# [Task to carry out]
Count how many lines of the items below contain the string "label". Reply with the number alone.
begin Recorded information
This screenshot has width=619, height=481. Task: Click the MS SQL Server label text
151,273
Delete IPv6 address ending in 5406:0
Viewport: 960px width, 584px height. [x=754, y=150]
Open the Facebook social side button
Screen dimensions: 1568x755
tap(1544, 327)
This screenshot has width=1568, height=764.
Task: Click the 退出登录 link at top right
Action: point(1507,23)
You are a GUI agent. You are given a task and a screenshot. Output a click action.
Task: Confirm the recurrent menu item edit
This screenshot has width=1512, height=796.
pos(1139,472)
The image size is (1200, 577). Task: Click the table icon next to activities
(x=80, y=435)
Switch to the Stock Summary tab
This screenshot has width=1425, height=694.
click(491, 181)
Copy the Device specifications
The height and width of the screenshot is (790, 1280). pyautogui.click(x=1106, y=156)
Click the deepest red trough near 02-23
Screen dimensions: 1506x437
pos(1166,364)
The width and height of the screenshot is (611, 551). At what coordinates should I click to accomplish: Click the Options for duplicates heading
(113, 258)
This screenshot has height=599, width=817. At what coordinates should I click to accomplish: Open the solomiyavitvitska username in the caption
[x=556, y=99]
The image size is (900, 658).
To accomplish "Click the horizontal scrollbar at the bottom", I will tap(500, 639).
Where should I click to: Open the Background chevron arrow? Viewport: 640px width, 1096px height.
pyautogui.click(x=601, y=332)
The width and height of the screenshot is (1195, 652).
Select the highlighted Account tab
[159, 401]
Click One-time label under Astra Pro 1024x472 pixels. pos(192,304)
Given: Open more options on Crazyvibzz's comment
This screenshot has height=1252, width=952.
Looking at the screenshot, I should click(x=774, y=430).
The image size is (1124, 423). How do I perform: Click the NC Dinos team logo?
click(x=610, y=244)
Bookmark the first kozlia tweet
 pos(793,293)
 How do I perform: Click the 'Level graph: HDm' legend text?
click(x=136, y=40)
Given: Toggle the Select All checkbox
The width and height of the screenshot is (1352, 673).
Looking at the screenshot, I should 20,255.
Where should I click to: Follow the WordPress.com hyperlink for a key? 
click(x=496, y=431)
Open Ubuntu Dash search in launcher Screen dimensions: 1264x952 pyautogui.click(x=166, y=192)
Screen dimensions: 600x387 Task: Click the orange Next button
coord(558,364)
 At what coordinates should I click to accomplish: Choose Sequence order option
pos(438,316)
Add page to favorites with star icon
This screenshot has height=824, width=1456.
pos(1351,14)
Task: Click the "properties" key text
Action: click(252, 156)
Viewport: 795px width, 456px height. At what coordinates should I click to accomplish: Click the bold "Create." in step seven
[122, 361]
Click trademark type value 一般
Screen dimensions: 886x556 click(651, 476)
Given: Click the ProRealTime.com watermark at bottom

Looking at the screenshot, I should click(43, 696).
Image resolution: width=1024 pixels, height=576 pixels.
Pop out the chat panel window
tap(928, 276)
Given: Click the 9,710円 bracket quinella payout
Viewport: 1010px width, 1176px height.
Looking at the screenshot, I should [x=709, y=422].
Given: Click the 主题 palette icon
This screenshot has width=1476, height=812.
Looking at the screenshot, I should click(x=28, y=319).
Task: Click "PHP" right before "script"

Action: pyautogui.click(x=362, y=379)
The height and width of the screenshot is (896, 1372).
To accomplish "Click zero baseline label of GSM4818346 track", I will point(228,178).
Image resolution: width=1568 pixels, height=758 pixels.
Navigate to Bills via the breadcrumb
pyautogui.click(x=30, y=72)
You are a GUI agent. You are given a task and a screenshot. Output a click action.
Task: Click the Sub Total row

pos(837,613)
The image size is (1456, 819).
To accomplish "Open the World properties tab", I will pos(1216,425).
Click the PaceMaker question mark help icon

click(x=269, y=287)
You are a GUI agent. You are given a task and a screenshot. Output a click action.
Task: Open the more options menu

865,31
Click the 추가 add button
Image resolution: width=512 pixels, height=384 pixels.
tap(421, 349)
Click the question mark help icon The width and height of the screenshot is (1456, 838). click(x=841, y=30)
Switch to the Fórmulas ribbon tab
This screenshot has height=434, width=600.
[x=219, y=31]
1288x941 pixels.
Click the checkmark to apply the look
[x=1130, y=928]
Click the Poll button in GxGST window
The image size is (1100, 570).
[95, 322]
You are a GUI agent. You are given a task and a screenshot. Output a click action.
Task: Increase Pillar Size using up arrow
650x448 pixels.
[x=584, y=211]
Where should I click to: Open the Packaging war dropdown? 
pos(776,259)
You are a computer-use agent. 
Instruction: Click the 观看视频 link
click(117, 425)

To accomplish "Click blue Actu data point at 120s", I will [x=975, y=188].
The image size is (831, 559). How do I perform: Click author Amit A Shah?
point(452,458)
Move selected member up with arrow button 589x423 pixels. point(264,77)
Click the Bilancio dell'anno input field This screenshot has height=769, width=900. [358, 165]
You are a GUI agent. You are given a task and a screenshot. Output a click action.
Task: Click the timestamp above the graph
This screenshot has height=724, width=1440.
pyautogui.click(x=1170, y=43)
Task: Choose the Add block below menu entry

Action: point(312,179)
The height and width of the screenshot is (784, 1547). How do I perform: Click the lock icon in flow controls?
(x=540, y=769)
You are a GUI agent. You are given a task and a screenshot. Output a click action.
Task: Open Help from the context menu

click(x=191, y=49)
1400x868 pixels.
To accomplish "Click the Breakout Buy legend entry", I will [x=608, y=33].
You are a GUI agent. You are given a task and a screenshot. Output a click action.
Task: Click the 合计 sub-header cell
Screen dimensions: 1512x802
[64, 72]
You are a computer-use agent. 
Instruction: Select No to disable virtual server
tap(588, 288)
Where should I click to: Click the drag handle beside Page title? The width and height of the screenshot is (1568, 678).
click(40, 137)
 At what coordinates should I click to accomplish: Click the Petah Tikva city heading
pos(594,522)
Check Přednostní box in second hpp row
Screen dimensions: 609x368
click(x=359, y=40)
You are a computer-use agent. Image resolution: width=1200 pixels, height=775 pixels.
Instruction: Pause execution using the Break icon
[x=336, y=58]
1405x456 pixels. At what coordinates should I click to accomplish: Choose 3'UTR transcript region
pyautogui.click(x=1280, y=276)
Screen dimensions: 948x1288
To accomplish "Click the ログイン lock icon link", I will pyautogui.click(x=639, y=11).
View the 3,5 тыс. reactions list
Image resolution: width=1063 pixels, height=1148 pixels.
end Recorded information
# [Answer for this exercise]
3